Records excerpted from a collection
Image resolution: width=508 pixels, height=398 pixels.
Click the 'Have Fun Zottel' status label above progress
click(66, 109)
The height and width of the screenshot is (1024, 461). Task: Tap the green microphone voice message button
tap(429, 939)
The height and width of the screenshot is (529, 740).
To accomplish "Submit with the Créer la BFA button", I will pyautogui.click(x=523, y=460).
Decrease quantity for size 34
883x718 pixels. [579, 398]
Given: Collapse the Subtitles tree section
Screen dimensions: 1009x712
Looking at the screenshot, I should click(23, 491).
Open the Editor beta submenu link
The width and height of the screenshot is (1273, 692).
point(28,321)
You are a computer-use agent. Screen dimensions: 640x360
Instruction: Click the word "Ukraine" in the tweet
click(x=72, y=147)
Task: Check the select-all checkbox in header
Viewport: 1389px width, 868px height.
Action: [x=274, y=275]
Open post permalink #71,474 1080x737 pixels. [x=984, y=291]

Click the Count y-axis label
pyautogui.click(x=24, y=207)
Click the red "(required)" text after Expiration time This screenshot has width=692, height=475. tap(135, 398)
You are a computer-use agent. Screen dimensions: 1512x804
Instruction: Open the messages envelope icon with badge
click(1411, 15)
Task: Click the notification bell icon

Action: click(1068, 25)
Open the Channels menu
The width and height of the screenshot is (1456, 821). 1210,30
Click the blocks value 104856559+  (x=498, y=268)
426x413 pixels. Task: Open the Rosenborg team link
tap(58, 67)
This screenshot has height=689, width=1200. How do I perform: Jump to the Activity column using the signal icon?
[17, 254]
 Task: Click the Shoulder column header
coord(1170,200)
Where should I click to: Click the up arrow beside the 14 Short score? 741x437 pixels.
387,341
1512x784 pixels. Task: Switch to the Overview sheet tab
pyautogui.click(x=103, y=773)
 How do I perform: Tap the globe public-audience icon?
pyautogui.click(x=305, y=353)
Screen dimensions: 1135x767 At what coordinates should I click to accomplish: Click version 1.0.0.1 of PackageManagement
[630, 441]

> **Action item**: After locating the line with "Given: Collapse the Subtitles tree section" above, return that line and every later line through the one with "Click the red", word for word and with nothing else.

> **Task answer**:
Given: Collapse the Subtitles tree section
Screen dimensions: 1009x712
Looking at the screenshot, I should click(23, 491).
Open the Editor beta submenu link
The width and height of the screenshot is (1273, 692).
point(28,321)
You are a computer-use agent. Screen dimensions: 640x360
Instruction: Click the word "Ukraine" in the tweet
click(x=72, y=147)
Task: Check the select-all checkbox in header
Viewport: 1389px width, 868px height.
Action: [x=274, y=275]
Open post permalink #71,474 1080x737 pixels. [x=984, y=291]

Click the Count y-axis label
pyautogui.click(x=24, y=207)
Click the red "(required)" text after Expiration time This screenshot has width=692, height=475. tap(135, 398)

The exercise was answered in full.